THE PROBLEM: Find each line of the material below that contains the word "This" and copy those lines in full.

====== RECORDS SHOWN ======

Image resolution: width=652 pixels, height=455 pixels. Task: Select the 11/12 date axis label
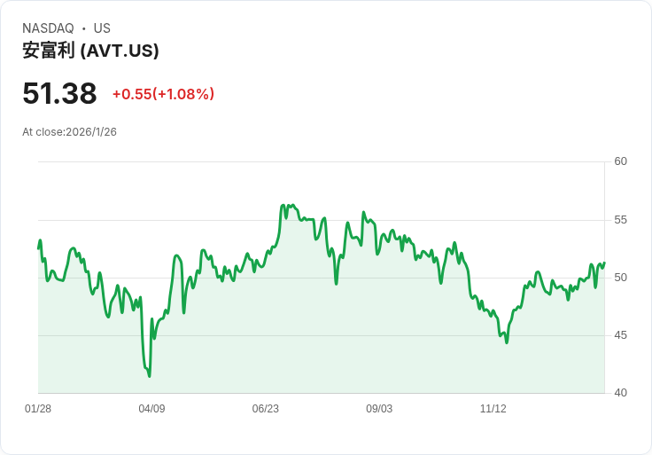coord(493,409)
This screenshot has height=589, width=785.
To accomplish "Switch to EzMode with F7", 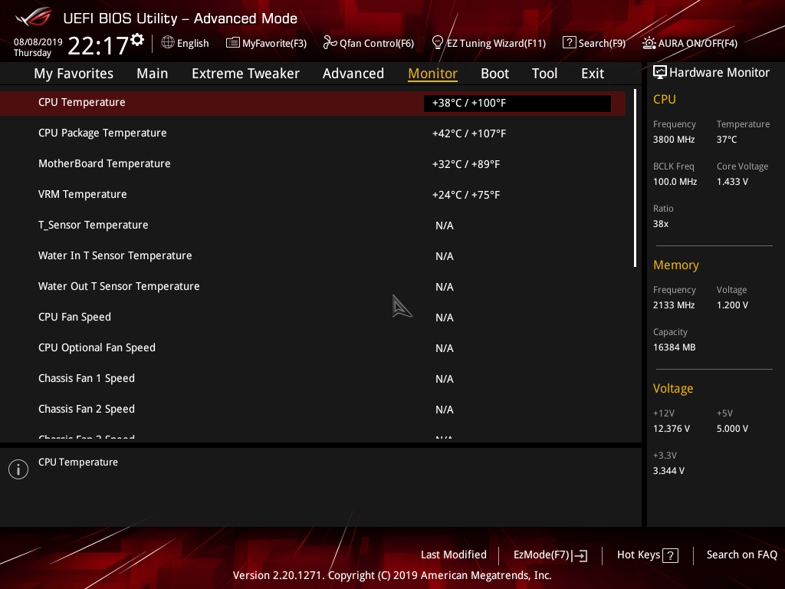I will click(x=549, y=554).
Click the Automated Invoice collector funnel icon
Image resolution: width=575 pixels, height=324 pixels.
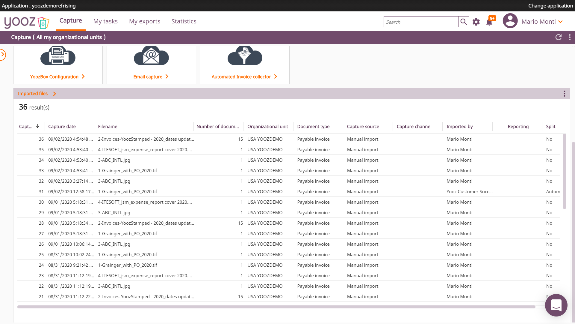pos(245,56)
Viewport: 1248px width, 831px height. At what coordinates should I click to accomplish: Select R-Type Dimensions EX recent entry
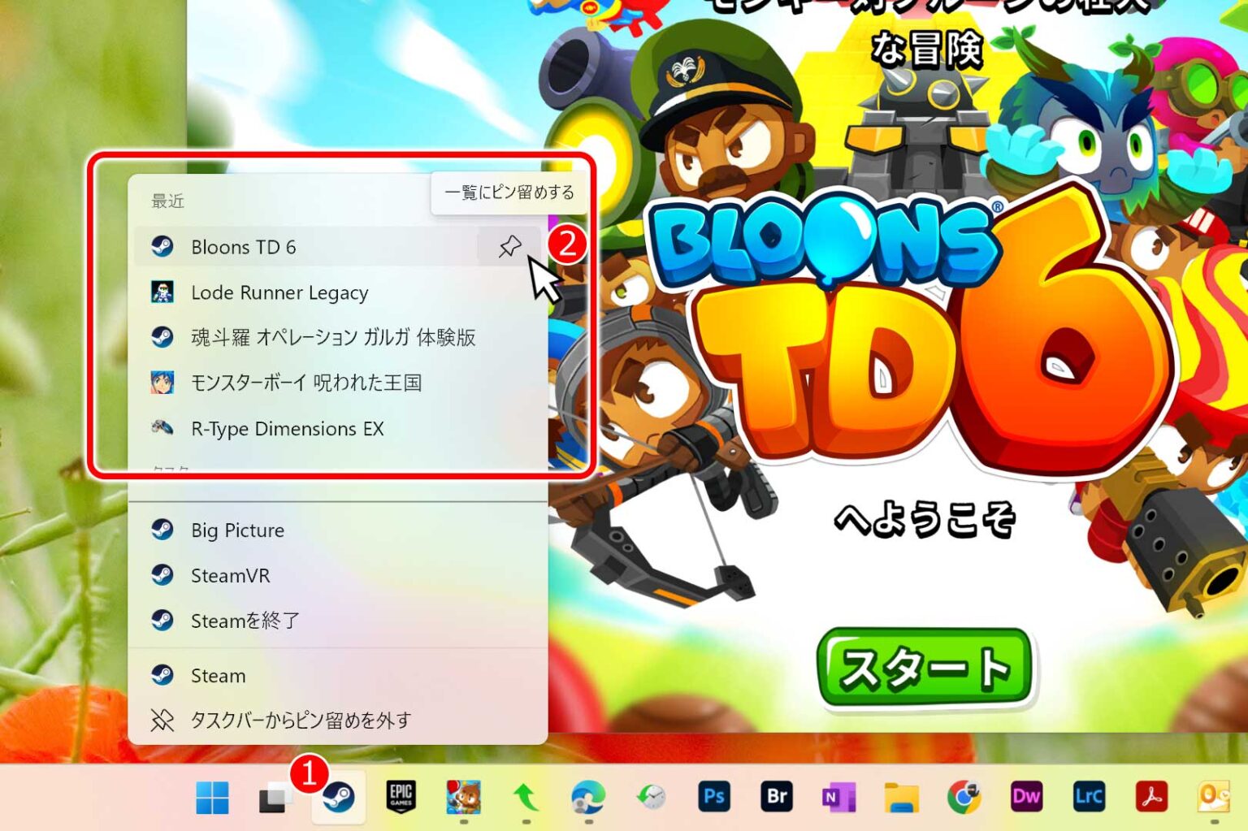[x=288, y=429]
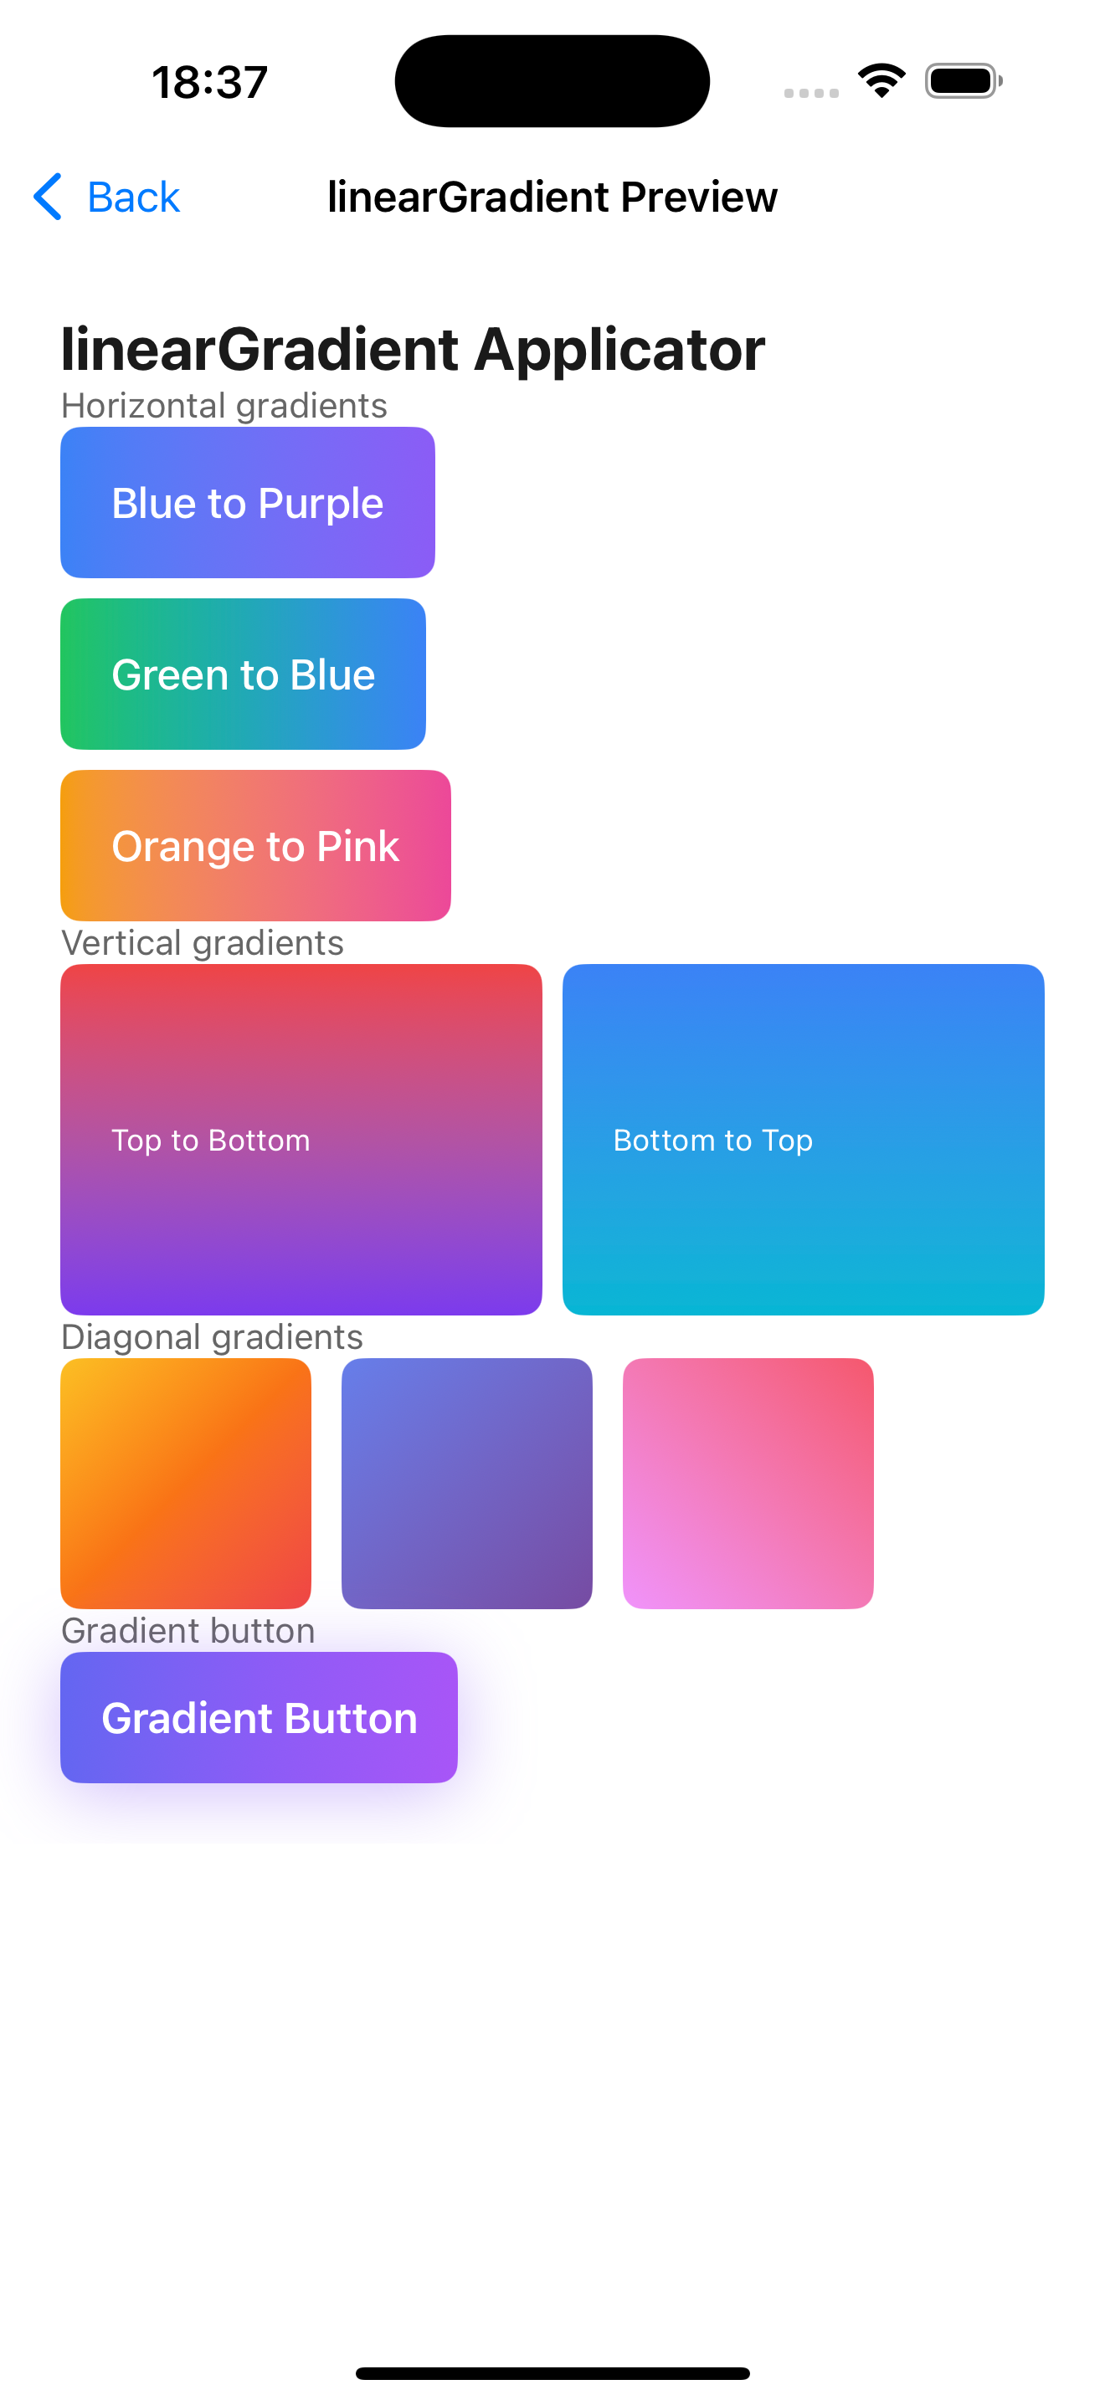Tap the Back navigation link
This screenshot has width=1105, height=2400.
[x=132, y=197]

======

EXERCISE OUTPUT:
This screenshot has height=589, width=785.
This screenshot has width=1105, height=2400.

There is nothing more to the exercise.